It's game on at Sport Ngin.

The six-year-old northeast Minneapolis company that makes software to automate the administration of youth-to-adult amateur athletic leagues, recently raised $25 million in private equity, bringing the total to about $39 million.

The company has grown in four years from about 40 to 220 employees in software, marketing, sales and customer service. It plans to be the national consolidator in a ­fragmented, but growing business.

Sport Ngin (pronounced "Sport Engine") puts thousands of amateur sports teams and leagues on the Internet. It builds websites, aggregates team scores and other information, sells advertising and merchandise, and processes payments. Its software is the invisible wizard behind websites for hockey teams, youth athletic associations and media organizations.

"We believe [we] can build an enormous company, a $1 billion-revenue company built on youth and amateur sports technology," CEO Justin Kaufenberg said in an interview. "That's our aspiration. My management team's goal is to build the largest youth and amateur sports technology company in the world."

No small ambition for a guy who launched a web-design predecessor to Sport Ngin with co-founder, Carson Kipfer, in a dormitory in 2002, while attending the University of Wisconsin-Eau Claire.

The pair worked hand-to-mouth for several years on Web-based projects at what they called TST Media. Meanwhile, they spent long hours planning a company built around their passion, amateur sports.

The first iteration of Sport Ngin launched in 2008, and the company has grown rapidly.

The most recent round of ­investment from Piper Jaffray Merchant Bank, Boston's Causeway Media Partners and existing investor Icon Venture Partners is designed to scale up the model as quickly as possible. That includes acquisitions. Kaufenberg said his mandate also is to generate positive cash flow from operations by 2016.
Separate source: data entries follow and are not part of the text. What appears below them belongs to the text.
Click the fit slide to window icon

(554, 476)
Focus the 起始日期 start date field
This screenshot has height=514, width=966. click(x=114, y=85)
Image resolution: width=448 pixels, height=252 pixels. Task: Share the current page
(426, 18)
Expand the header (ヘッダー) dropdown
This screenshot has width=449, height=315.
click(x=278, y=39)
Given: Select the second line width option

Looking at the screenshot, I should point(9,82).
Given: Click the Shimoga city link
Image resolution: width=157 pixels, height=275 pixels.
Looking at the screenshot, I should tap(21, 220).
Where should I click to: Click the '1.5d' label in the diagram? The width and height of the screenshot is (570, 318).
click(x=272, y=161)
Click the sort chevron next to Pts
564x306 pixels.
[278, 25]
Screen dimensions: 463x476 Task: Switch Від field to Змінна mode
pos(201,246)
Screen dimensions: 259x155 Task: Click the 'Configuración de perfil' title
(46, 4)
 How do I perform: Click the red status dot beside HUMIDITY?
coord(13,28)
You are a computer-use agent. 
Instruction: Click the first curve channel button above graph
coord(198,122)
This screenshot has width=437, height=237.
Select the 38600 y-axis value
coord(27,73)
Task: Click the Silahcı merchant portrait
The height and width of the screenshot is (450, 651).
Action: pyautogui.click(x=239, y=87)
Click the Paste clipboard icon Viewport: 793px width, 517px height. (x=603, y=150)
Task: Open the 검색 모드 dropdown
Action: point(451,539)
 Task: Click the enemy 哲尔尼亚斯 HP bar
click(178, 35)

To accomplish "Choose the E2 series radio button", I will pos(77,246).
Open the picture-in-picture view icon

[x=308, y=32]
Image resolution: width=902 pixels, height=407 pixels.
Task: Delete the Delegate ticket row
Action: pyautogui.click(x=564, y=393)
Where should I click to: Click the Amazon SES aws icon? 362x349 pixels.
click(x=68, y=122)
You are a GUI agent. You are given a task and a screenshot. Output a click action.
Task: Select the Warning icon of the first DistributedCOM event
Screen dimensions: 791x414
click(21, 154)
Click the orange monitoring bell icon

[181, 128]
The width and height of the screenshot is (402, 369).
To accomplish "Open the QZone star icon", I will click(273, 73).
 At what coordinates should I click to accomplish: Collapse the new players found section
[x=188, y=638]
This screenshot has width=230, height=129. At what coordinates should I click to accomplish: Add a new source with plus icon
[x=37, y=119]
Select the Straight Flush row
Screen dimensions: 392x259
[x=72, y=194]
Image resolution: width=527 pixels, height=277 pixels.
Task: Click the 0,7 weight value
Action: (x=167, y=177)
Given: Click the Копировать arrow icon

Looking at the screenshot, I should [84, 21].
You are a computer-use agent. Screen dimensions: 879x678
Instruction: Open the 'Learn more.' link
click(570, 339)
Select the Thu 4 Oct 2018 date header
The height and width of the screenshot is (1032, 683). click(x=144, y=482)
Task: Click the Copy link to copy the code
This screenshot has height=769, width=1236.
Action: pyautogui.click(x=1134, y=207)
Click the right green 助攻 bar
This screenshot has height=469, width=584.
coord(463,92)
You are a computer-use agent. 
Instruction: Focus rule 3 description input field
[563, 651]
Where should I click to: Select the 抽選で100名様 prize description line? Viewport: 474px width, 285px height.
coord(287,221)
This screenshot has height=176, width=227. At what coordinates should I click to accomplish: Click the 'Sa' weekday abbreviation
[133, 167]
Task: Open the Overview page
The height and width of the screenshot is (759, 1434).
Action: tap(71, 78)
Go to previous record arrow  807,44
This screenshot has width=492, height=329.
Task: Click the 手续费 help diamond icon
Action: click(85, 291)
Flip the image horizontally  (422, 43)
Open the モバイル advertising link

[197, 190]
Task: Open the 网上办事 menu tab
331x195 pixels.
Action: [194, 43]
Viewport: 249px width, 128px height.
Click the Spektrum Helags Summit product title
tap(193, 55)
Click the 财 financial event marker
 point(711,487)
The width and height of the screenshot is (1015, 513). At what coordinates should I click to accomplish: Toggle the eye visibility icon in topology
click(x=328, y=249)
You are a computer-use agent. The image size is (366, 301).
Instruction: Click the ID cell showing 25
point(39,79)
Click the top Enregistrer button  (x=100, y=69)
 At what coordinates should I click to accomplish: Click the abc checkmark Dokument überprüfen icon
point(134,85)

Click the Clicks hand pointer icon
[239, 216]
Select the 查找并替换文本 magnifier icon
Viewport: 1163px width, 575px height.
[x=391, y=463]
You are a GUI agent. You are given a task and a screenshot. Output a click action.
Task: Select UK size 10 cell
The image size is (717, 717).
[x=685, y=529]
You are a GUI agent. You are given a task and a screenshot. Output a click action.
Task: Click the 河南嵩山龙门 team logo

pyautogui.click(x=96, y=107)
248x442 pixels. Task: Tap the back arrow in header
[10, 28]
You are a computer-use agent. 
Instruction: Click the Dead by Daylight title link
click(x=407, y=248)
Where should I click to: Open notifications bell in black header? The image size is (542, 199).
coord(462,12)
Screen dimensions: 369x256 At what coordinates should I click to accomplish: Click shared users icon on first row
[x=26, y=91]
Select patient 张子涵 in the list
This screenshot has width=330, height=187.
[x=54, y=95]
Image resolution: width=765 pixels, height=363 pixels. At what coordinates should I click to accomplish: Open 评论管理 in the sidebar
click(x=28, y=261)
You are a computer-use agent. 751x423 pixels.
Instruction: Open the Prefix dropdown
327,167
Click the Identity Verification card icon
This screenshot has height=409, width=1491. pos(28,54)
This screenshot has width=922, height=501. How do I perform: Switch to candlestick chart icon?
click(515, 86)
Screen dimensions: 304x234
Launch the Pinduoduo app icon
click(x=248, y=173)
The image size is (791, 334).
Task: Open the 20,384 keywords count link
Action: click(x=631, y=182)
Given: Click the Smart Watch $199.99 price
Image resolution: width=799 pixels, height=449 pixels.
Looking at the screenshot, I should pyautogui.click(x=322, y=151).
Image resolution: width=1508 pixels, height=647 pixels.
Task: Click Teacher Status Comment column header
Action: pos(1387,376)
Each new customer pays $400 to $4,000 for a league or tournament website and software setup, and a fee of at least $60 per month. And that is just the start of a revenue-producing relationship that includes everything from sponsorship sales to a slice of tournament-registration fees.

Privately held Sport Ngin has grown from $3 million in revenue in 2010 to what may be more than $20 million this year. However, the company refuses to cite specific revenue figures.

Kaufenberg, a onetime UW-Eau Claire hockey player, envisions one day being a Minnesota-based public company. Yet his big investors know there's a chance that if the growth plan works, Sport Ngin could be acquired by a big media company or sport league looking to diversify.

"I think this company will have multiple options," said Tom Schnettler, vice chairman of Piper Jaffray and managing director of its merchant bank. "The challenge is to continue to iterate and improve the software platform and the product capabilities. We have to stay ahead of the competition in terms of function and value for our customers: the teams and tournaments."

Sport Ngin is considered the largest youth-amateur sport-technology business among hundreds in North America. Most began as volunteer organizations where a technology-gifted person automated the registration process. Some of these efforts grew into businesses covering several dozen leagues

"We've done quite a few acquisitions of these types of companies," Kaufenberg said.

That includes the former e7 Sports, a Southern California soccer organization that brought about 400 new customers to the Sport Ngin software platform in 2013. Sport Ngin has opened regional offices in Boston, Madison, Denver and Los Angeles. Sport Ngin's clients range from Edina Hockey to USA Hockey, USA Wrestling, USA Fencing and Hockey Canada, and thousands of local clubs and associations, and media organizations, including the Star Tribune, and online prep sports "hubs" in many cities.

Sport Ngin also serves youth and amateur sports governing bodies, such as Minnesota Hockey. The Colorado Avalanche uses the company's software to promote the professional hockey team to Sport Ngin customers in that state.

The company has suffered growing pains. In 2012, Sport Ngin had to reconstruct an inconsistent software platform at the same time it was expanding. Kaufenberg says Sport Ngin now has the multipurpose "predictable machine" that it needs to build out a national system that works seamlessly for hundreds of thousands of tournaments, leagues and players who want to connect.

"We've done a lot of things right, but there were mistakes," Kaufenberg said.

Kaufenberg, 33, and Kipfer, 32, didn't pay themselves a regular salary until the business started to ramp up five years ago when Kaufenberg attracted his first outside professional investor at a conference. The chief technology officer is Greg Blasko, 32, a graduate of UW-Eau Claire, and the third hire.

Sport Ngin employees tend to be young and tech-savvy. The headquarters in a refurbished warehouse has a game center, full kitchen and beer cooler.

John Tedesco, chief operating and financial officer, is the experienced adult in charge. He holds an MBA in business and information systems from the Wharton School at the University of Pennsylvania and has built and run several consumer-technology businesses.